Exercise objective: Each line of the data should be repeated precisely.

Collected data:
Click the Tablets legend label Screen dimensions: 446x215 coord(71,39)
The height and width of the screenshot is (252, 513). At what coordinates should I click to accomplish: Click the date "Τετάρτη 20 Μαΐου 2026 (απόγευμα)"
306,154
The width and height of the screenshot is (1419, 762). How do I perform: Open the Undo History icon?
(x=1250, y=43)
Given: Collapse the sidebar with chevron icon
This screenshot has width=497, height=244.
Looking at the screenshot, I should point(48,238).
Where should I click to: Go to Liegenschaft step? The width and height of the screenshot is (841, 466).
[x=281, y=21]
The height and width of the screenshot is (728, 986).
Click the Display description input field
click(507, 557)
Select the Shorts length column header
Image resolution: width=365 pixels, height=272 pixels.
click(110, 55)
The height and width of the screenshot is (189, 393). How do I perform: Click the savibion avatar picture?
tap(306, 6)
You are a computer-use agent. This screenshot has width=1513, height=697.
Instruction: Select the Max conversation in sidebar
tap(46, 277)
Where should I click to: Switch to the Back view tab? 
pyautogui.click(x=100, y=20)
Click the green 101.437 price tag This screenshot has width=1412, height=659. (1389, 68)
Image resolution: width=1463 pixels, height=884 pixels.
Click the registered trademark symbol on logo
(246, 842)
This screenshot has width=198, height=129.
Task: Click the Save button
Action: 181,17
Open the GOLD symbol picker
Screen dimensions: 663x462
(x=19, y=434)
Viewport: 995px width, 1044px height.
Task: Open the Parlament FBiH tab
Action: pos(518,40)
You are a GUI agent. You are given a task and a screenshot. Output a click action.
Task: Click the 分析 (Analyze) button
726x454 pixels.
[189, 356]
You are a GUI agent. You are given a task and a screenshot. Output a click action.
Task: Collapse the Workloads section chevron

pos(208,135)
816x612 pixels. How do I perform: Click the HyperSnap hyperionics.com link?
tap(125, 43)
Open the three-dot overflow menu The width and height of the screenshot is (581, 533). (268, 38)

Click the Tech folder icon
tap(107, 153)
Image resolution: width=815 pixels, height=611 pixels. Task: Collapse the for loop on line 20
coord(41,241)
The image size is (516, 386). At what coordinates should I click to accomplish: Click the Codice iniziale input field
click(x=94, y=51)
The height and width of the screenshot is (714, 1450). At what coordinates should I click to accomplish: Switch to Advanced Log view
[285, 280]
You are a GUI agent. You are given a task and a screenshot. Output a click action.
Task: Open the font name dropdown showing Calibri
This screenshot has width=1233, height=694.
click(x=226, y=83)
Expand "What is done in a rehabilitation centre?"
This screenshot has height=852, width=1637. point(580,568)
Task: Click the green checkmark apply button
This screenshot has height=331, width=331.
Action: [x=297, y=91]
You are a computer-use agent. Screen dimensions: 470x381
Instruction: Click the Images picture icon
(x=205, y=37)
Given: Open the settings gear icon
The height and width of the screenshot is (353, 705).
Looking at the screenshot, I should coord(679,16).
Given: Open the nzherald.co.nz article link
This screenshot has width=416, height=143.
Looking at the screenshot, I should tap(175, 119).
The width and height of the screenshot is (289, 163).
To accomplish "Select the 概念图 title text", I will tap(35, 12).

Solution:
Click the Tablets legend label Screen dimensions: 446x215 coord(71,39)
The height and width of the screenshot is (252, 513). At what coordinates should I click to accomplish: Click the date "Τετάρτη 20 Μαΐου 2026 (απόγευμα)"
306,154
The width and height of the screenshot is (1419, 762). How do I perform: Open the Undo History icon?
(x=1250, y=43)
Given: Collapse the sidebar with chevron icon
This screenshot has width=497, height=244.
Looking at the screenshot, I should point(48,238).
Where should I click to: Go to Liegenschaft step? The width and height of the screenshot is (841, 466).
[x=281, y=21]
The height and width of the screenshot is (728, 986).
Click the Display description input field
click(507, 557)
Select the Shorts length column header
Image resolution: width=365 pixels, height=272 pixels.
click(110, 55)
The height and width of the screenshot is (189, 393). How do I perform: Click the savibion avatar picture?
tap(306, 6)
You are a computer-use agent. This screenshot has width=1513, height=697.
Instruction: Select the Max conversation in sidebar
tap(46, 277)
Where should I click to: Switch to the Back view tab? 
pyautogui.click(x=100, y=20)
Click the green 101.437 price tag This screenshot has width=1412, height=659. (1389, 68)
Image resolution: width=1463 pixels, height=884 pixels.
Click the registered trademark symbol on logo
(246, 842)
This screenshot has width=198, height=129.
Task: Click the Save button
Action: 181,17
Open the GOLD symbol picker
Screen dimensions: 663x462
(x=19, y=434)
Viewport: 995px width, 1044px height.
Task: Open the Parlament FBiH tab
Action: pos(518,40)
You are a GUI agent. You are given a task and a screenshot. Output a click action.
Task: Click the 分析 (Analyze) button
726x454 pixels.
[189, 356]
You are a GUI agent. You are given a task and a screenshot. Output a click action.
Task: Collapse the Workloads section chevron

pos(208,135)
816x612 pixels. How do I perform: Click the HyperSnap hyperionics.com link?
tap(125, 43)
Open the three-dot overflow menu The width and height of the screenshot is (581, 533). (268, 38)

Click the Tech folder icon
tap(107, 153)
Image resolution: width=815 pixels, height=611 pixels. Task: Collapse the for loop on line 20
coord(41,241)
The image size is (516, 386). At what coordinates should I click to accomplish: Click the Codice iniziale input field
click(x=94, y=51)
The height and width of the screenshot is (714, 1450). At what coordinates should I click to accomplish: Switch to Advanced Log view
[285, 280]
You are a GUI agent. You are given a task and a screenshot. Output a click action.
Task: Open the font name dropdown showing Calibri
This screenshot has width=1233, height=694.
click(x=226, y=83)
Expand "What is done in a rehabilitation centre?"
This screenshot has height=852, width=1637. point(580,568)
Task: Click the green checkmark apply button
This screenshot has height=331, width=331.
Action: [x=297, y=91]
You are a computer-use agent. Screen dimensions: 470x381
Instruction: Click the Images picture icon
(x=205, y=37)
Given: Open the settings gear icon
The height and width of the screenshot is (353, 705).
Looking at the screenshot, I should coord(679,16).
Given: Open the nzherald.co.nz article link
This screenshot has width=416, height=143.
Looking at the screenshot, I should tap(175, 119).
The width and height of the screenshot is (289, 163).
To accomplish "Select the 概念图 title text", I will tap(35, 12).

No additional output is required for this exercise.